Tarım İl Müdürü veya buradaki Ticaret ve Sanayi Odası veya buradaki yetkililer ön görülerini siyasetçiye diyecek ki, bakınız burada böyle böyle bir çalışma var, böyle bir sonuç var, bu sonucun ortaya çıkaracağı sebepler budur. Bunda öngörüsü olacak, ön görüsü olmayan oturmasın o makamlarda, çünkü dayağı yiyen siyasetçi. Ama sefayı süren bürokrat veya sivil toplum kuruluşları, efendim eleştirmek kolay. Kaldı ki sebep ve sonuç ilişkileriyle bakalım. Burada Toprak Mahsulleri Ofisi’nin, tarım bu komisyonun aldığı karar, Ticaret Borsası’nın, Fiskobirlik’in, ihracatçı birliklerinin işte Ticaret Sanayi Odası’nın her neyse, aldığı karar sebep ve sonuç ilişkisinden baktığımızda kime yarıyor? Faydası köylüye mi, tarlada çalışana mı, fındığı üretene mi kime fayda kime fayda? Ferrero’ya veya bu işten rant elde eden milyonlarca dolar para kazanan sermayeye. Sonuç benim fındığım değerlenmedi. Ben fındığımı Toprak Mahsulleri Ofisi’ni veremedim, sıkıntı hükümet. Dayağı yiyen hükümet dayağı yiyen siyasi irade. Peki, ne yapılması lazım vallahi ben ne yapılacağını bilmem hani hadiseye baktığımız zaman bir çözüm üretilmesi lazım. Çözümü kim üretecek? AK Parti İl Başkanı, MHP İl Başkanı, AK Partili vekiller, AK Partili bakan ve yönetim bunlar çözüm üretecek. Her sebep her olumsuzluk her bürokrasi her adım üreticinin boynunu büküyor. Kim kazanıyor rant kazanıyor, fındığın tekelini alanlar kazanıyor. 

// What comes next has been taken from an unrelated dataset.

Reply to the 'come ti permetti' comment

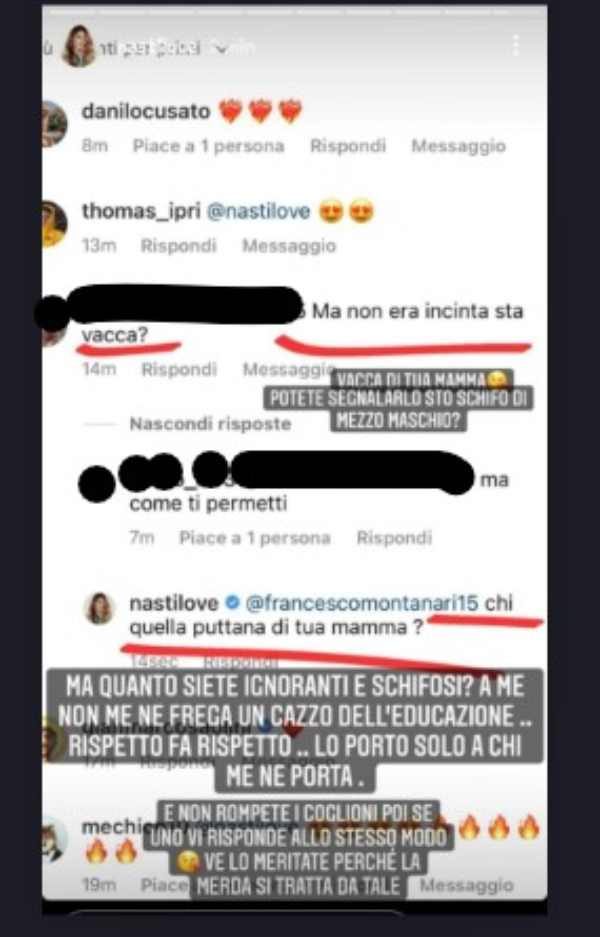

Karadeniz Bölgesi’ne bakın, Karadeniz Bölgesi’nde geçtiğimiz günlerde Sayın CHP Genel Başkanı Kemal Kılıçdaroğlu Rize’yi ziyaret etti. Kimler vardı yanında muhtarlar vardı, kanaat önderleri vardı, sivil toplum kuruluşların yetkilileri vardı başkanları vardı hiç tantana da olmadı. İnsanlar çıktılar çayla ilgili veya sıkıntılarıyla ilgili konuları Kılıçdaroğlu’na anlattılar güzel bir diyalog yaşandı. Siyasetin nezaketen olması gereken de bu. Ama Sayın Cumhurbaşkanım Rize senin memleketin, Karadeniz senin memleketin, buradaki meseleye hani Hz. Ömer’in bir derdi var ya, yan ateş diyor yan, sen yanmazsan ben yanacağım. Bu millet sizi seviyor, bu millet en büyük provokasyonların olduğu dönemde, en büyük entrikanın olduğu dönemde, sizin arkanızda durdu. Şimdi sıra sizde, burada AK Parti’nin üyesinden, merkez ilçe başkanlığından, milletvekilinden, bakanından, il başkanına kadar ki, il başkanı bu konuyla ilgili 2 günden beri çok hızlı bir temas ve organizasyon içerisinde bir çözüm üretecek. 250 kilo 200 kilo bir dönümde fındık elde eden vatandaş, 110 kilosunu veriyorsa, bu vatandaşa bunu, zaten fındığın en ince detaylarına kadar işlettirip de, en standartların en uygununa getirdikten sonra Toprak Mahsulleri alıyor, buna da alıştı insanlar. Evet, olması gereken belki de o, evet olması gereken o tamam kabul, ama gel gelelim fındığı veremiyoruz, fındığı veremiyoruz. Niye rekolte, niye 110 kilo alıyoruz. Efendim diyorlar, ‘fındık alım noktasında siyasetçilere bilgi verirken oradaki yetkililer Tema’nın yetkilileri. Efendim geleni geri çevirmiyoruz ya, adamı getirmiyorsun ki zaten, 110 kilonun üstünde bir şey vermiyorsun ki adama, geri çevrilsin adam 10 dönüm ÇKS var, fındık teslim edecek bin yüz kilo getiriyorsun, bin yüz yirmi beş kilo getirmiş, onu alıyoruz yüzde 10 tolerans yapıyoruz. 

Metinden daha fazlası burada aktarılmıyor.